In the past few years, Iran has encountered several protests regarding the political and political economic issues. Therefore, we have to consider the political issues much more controversial, as they end up with street protestations as the maximum level of controversy compared to daily life events.

Due to bipolarity level in Iran and the small number of boundary nodes, most of the random walks could not end up in another community, if any. For having more realistic perspective in this section, we multiplied the initial energy to 200, this is the case for all the runs; the other variables of configuration remained the same as before.

4.3.2 Results

Table 9 shows the RWPR and RW of the networks. As expected, the network containing all topics is less controversial, and this is evident in bigger RWPR for All network compared to All_politic network. Nov. has bigger RWPR in comparison to other months, and this is because of the protests which occurred in this month as reaction to increase in petrol price. Jan. has the smallest RWPR due to the terror of Iran’s popular General which followed by one of the biggest and glorious funeral ceremony in Iran history. The results match with the real atmosphere in Iran, and this is true for hashtag, and both but not Node2vec. The result of Node2vec is precisely similar to RW as they both take into account only structural information.

Table 9 indicates that RW correctly demonstrates All and All_politic networks relations. However, it is unable to show Nov. and Dec. relations, correctly. We know that due to nationwide protestations Twitter atmosphere beside the social atmosphere was controversial in Nov. Whereas, in Dec. Iran had only occasional protestations. Thus, the Twitter atmosphere beside the social environment was less controversial. But RW, similar to Node2vec is not able to reflect this relation in their results.

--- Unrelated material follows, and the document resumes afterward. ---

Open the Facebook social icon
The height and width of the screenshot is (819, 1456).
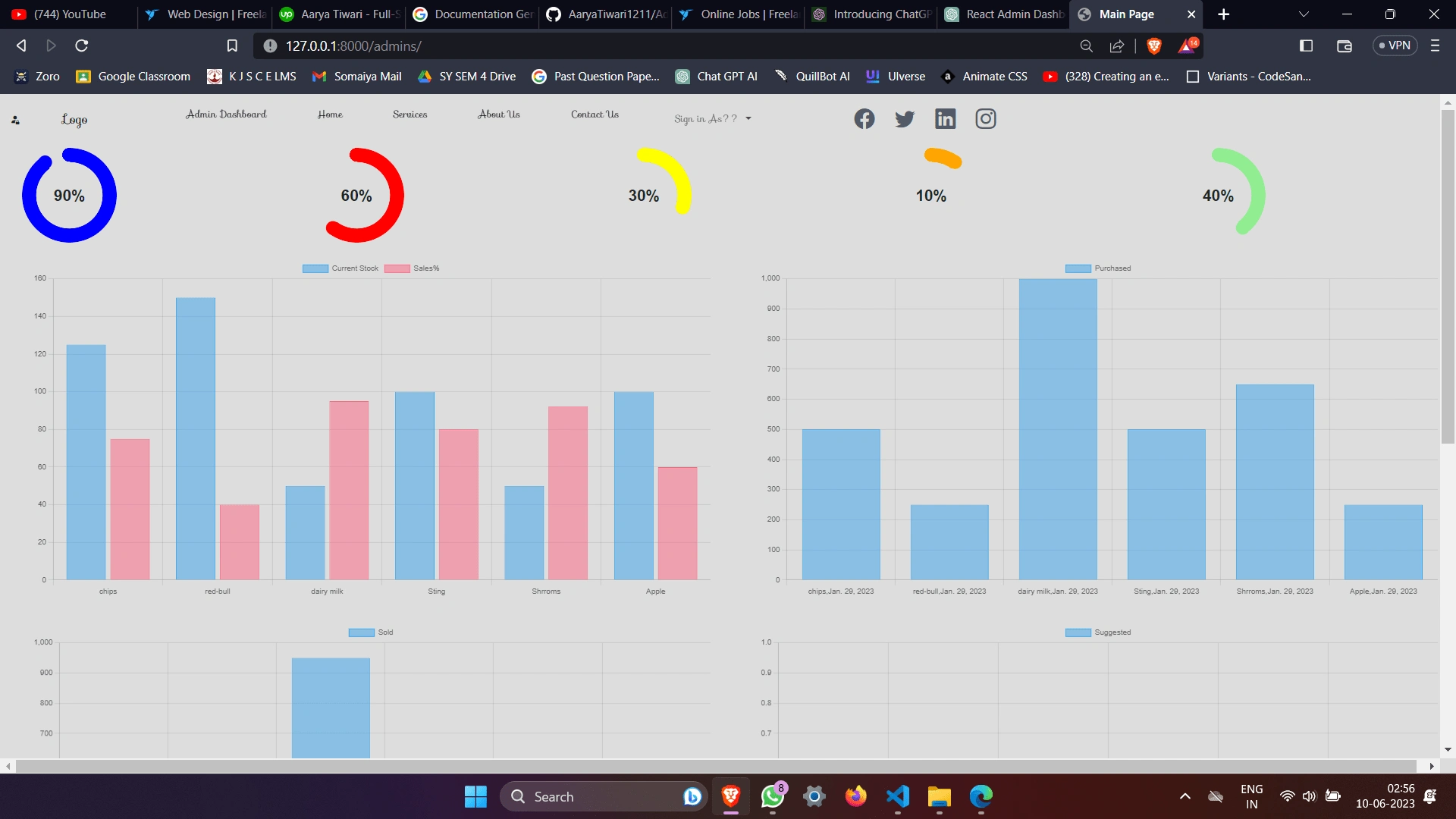pos(864,119)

In fact, the difference between Nov. and Dec. indicates the changes in controversy level of the frequently discussed topics in Persian tweets. Therefore, inability of RW and Node2vec reflects importance of other sources of information for improving precision of the algorithms. The correct order of controversy level, detected by our algorithm, not only demonstrates that our algorithm out performs RW, but also indicates that more information should be taken into account for better results.

These results prove that, in some cases, using only structural data, we are not capable of evaluating the controversy level of the social network environment. In turn, by combining textual and profile, we can overcome this shortcoming.

Table 8 Information of Persian tweets networks
Table 9 This table indicates controversy level of networks, measured by RWPR and RW

5 Conclusion

This paper proposes a flexible framework for taking into account the non-structural features of network provided in social media context. Previous research focused on structural information, while they neglected precious information source provided by users in social networks. Our implementation of the proposed frame work (BRW) is a biased random walker, which starts with an initial energy proportionate to the position of starting node and loss its energy in each step proportionate to the energy loss of each node on the path. The level to which a random walk reaches in the contradicting community (the community which does not belong to) is its ability in penetration, in other words, it is being heard. We call this controversy of a topic.

It seems that community detection-based models for assessing controversial topics have the inherent defects depending on the basic community detection algorithm. For future research, we are going to release controversy detection measures from community detection algorithms to have more realistic perspective to controversial topic issue.